◆ DATA EXTRACT:
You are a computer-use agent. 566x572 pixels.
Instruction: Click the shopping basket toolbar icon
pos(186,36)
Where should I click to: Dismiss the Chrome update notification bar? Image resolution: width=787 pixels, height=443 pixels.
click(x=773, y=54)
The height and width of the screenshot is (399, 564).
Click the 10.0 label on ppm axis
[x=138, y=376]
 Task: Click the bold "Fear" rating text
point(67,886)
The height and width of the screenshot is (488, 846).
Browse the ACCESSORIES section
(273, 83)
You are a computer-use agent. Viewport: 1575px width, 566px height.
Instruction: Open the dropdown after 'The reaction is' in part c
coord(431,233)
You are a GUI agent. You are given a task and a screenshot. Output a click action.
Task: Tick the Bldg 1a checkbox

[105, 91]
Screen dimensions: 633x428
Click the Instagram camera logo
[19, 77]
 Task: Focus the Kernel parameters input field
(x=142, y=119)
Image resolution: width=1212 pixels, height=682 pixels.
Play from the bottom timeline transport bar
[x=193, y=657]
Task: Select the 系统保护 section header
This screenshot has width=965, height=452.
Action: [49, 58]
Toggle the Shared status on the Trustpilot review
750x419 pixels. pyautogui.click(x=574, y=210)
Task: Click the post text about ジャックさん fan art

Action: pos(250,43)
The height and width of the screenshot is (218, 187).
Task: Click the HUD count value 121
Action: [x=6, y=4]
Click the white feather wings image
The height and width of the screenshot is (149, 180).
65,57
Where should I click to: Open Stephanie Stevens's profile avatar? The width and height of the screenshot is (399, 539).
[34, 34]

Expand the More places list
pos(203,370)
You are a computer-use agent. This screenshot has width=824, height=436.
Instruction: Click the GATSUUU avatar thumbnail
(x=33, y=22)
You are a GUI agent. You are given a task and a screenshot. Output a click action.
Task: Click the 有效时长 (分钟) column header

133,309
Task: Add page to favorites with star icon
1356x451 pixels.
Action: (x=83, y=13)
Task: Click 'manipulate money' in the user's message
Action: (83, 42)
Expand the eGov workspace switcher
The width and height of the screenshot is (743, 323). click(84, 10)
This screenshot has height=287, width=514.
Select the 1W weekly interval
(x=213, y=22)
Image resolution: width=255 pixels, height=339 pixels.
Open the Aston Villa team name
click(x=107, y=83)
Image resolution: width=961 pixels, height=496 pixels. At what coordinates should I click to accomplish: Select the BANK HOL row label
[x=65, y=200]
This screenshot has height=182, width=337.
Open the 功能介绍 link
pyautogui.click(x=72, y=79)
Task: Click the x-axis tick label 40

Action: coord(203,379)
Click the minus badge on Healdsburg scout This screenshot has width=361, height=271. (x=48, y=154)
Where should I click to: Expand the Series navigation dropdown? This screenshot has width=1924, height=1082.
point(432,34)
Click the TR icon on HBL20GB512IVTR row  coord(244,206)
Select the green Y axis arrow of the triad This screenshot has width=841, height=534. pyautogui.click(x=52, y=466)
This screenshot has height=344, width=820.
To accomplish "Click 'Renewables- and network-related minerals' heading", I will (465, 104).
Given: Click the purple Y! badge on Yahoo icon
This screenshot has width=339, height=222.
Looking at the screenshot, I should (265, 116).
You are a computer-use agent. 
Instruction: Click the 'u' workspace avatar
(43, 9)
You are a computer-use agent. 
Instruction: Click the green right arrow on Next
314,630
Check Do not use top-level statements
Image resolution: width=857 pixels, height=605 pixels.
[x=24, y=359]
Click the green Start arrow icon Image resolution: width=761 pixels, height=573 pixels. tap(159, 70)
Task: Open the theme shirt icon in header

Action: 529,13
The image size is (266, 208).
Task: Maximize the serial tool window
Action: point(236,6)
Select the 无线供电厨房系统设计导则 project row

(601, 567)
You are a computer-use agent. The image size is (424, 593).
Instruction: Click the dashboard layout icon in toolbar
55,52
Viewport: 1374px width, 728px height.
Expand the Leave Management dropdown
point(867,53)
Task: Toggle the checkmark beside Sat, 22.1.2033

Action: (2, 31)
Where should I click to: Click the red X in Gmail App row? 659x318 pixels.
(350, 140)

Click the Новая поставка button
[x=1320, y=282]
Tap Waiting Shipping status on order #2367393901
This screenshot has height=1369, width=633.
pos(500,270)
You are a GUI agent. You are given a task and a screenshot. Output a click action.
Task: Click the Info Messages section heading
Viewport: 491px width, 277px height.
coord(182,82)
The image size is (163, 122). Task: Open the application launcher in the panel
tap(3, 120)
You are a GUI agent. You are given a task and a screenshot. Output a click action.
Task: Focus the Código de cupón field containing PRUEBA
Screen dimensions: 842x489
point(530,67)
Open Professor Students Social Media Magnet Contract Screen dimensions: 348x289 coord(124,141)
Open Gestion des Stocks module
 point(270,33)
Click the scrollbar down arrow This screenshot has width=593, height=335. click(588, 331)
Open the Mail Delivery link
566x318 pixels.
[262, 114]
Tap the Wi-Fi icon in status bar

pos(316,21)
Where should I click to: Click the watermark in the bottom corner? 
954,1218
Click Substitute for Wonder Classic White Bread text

◆ THE TASK: The answer must consist of every line from the entries above that contains "badge".

◆ SOLUTION TO THIS PROBLEM:
Click the minus badge on Healdsburg scout This screenshot has width=361, height=271. (x=48, y=154)
Given: Click the purple Y! badge on Yahoo icon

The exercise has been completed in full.